WHAT IS NEEDED
Pull out each line from the entries below that contains the word "link". Case matters, so match only lines where its capital and small letters are the same.

EXTRACTED ENTRIES
****************************************

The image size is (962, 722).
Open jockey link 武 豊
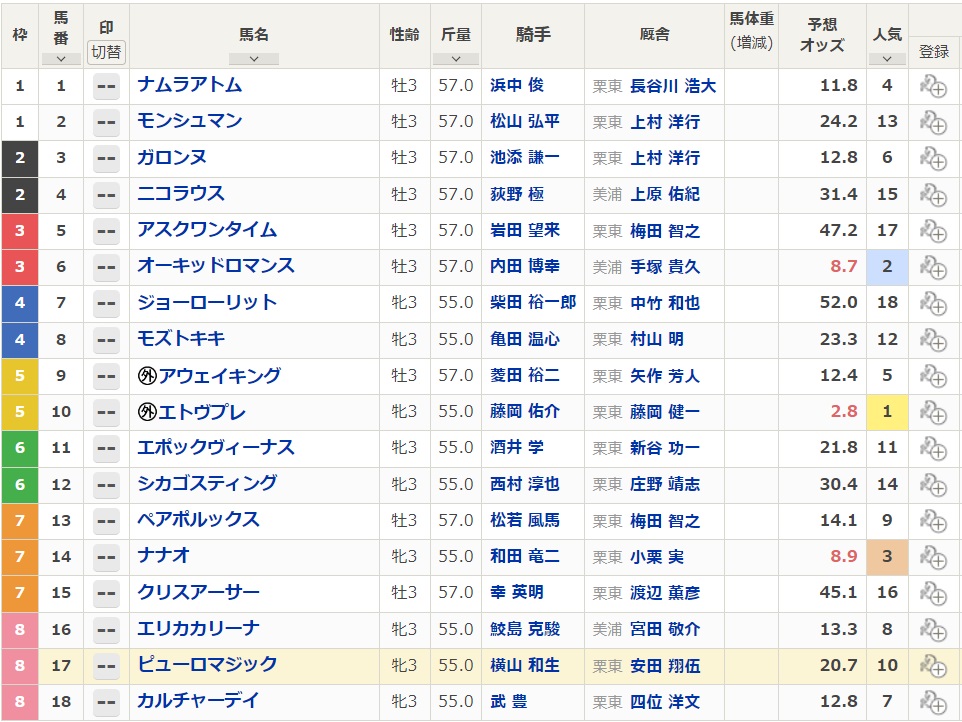point(509,702)
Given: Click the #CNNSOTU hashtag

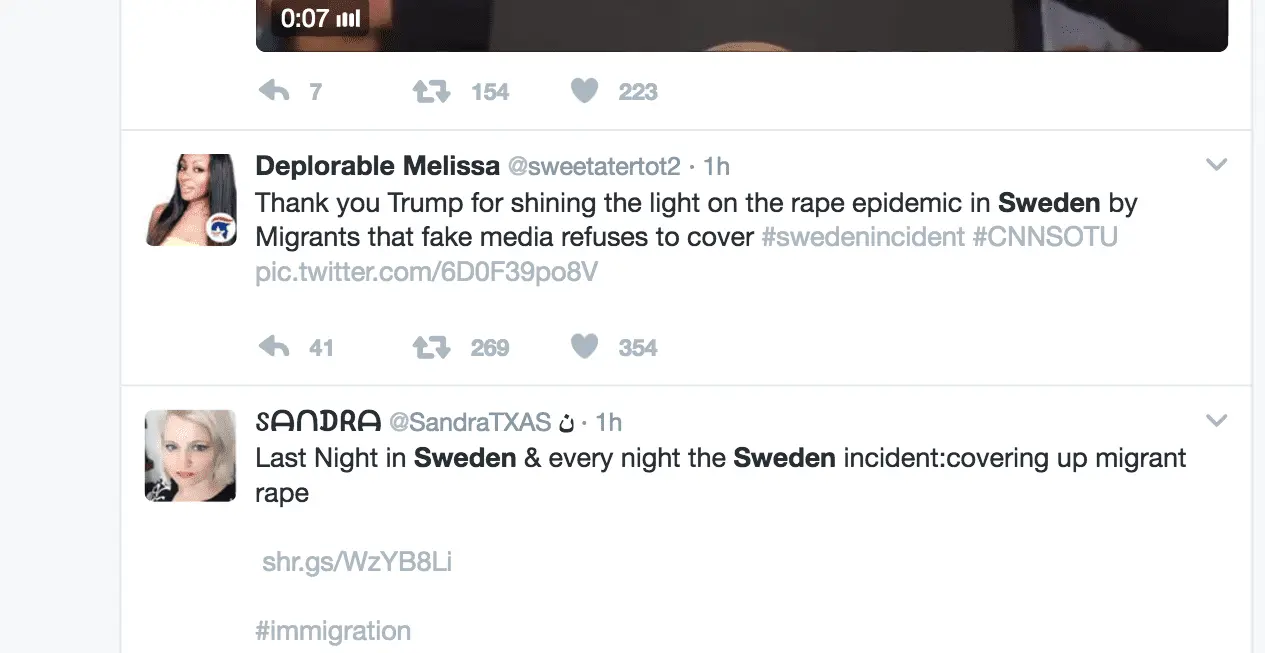Looking at the screenshot, I should (x=1046, y=238).
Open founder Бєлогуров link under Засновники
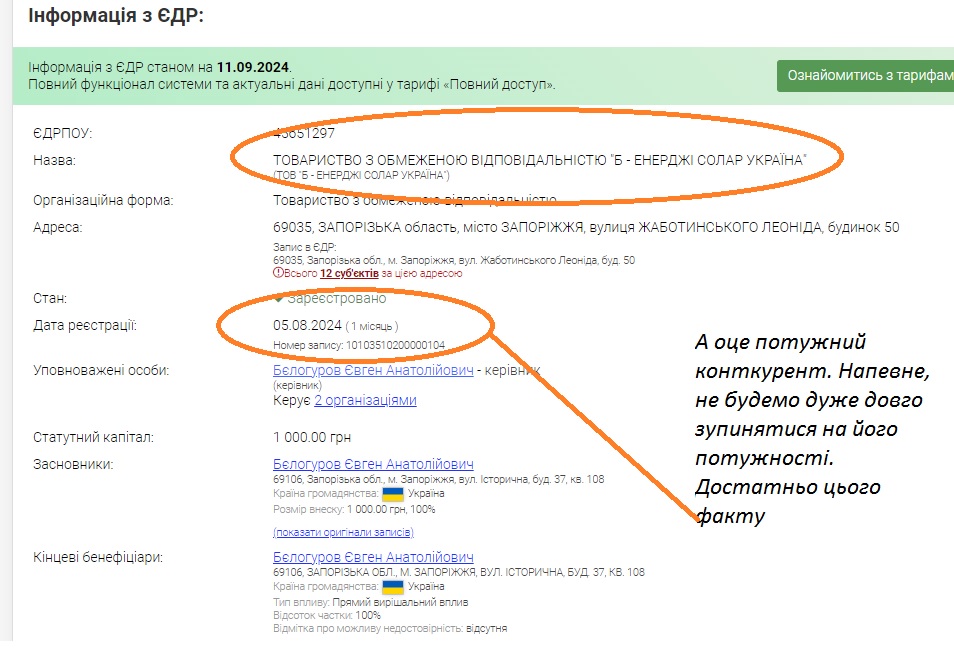Viewport: 954px width, 651px height. click(x=373, y=464)
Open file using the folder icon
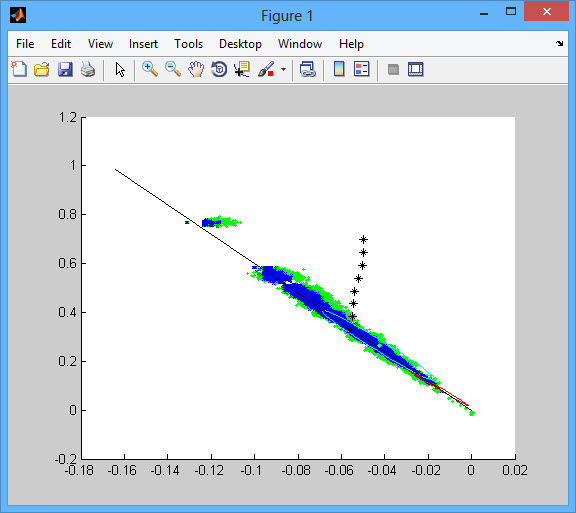This screenshot has width=576, height=513. point(42,69)
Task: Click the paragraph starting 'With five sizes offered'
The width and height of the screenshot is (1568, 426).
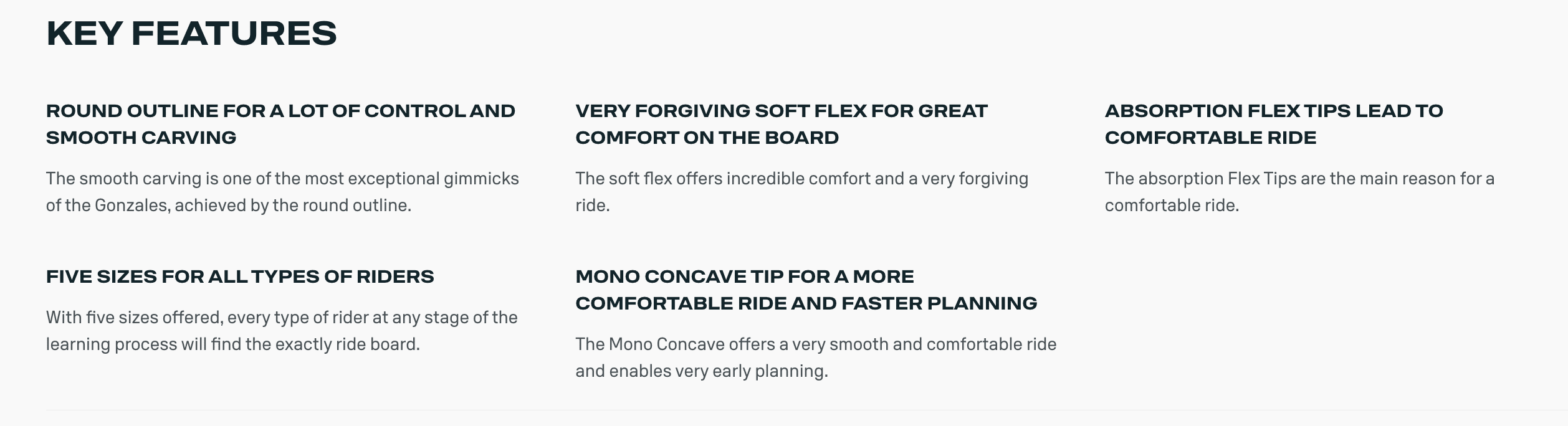Action: pyautogui.click(x=282, y=331)
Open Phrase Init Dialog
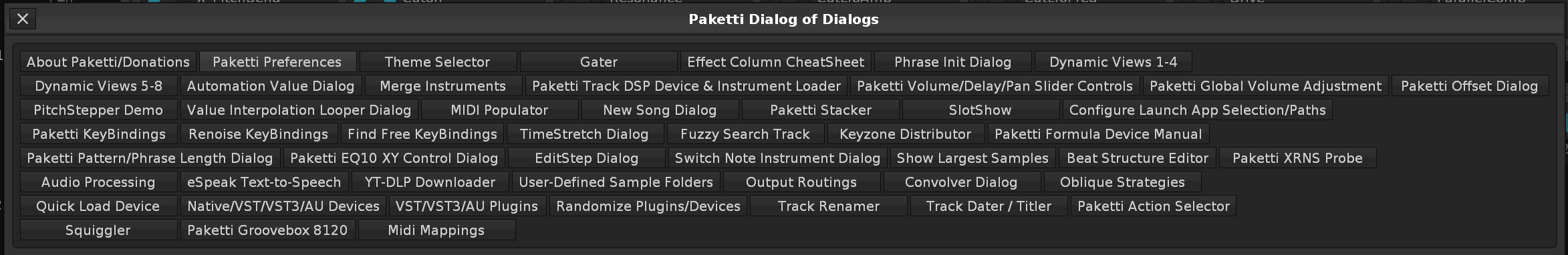The width and height of the screenshot is (1568, 255). (953, 62)
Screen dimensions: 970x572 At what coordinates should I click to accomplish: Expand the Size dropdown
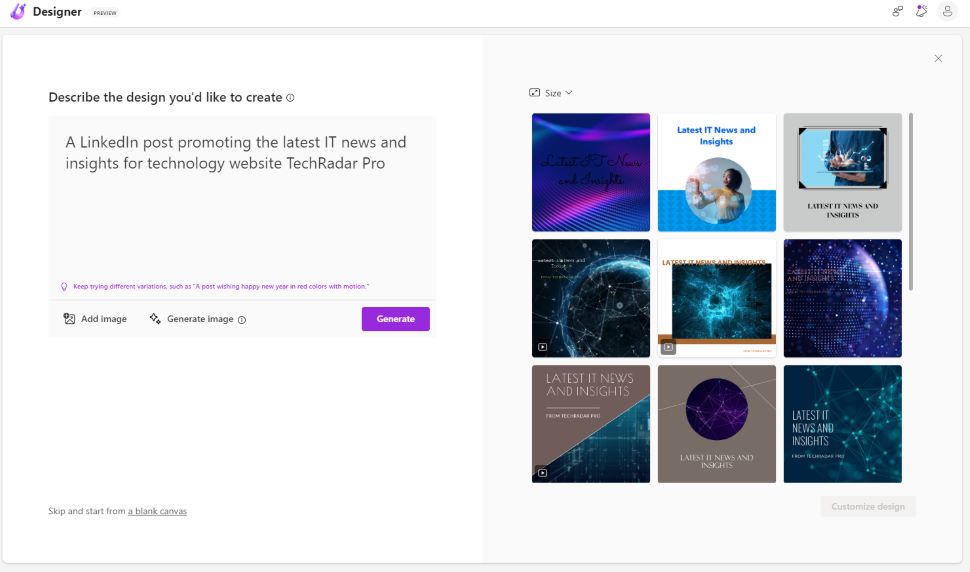click(551, 93)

****************************************

CORRECT ANSWER
Open jockey link 武 豊
Open founder Бєлогуров link under Засновники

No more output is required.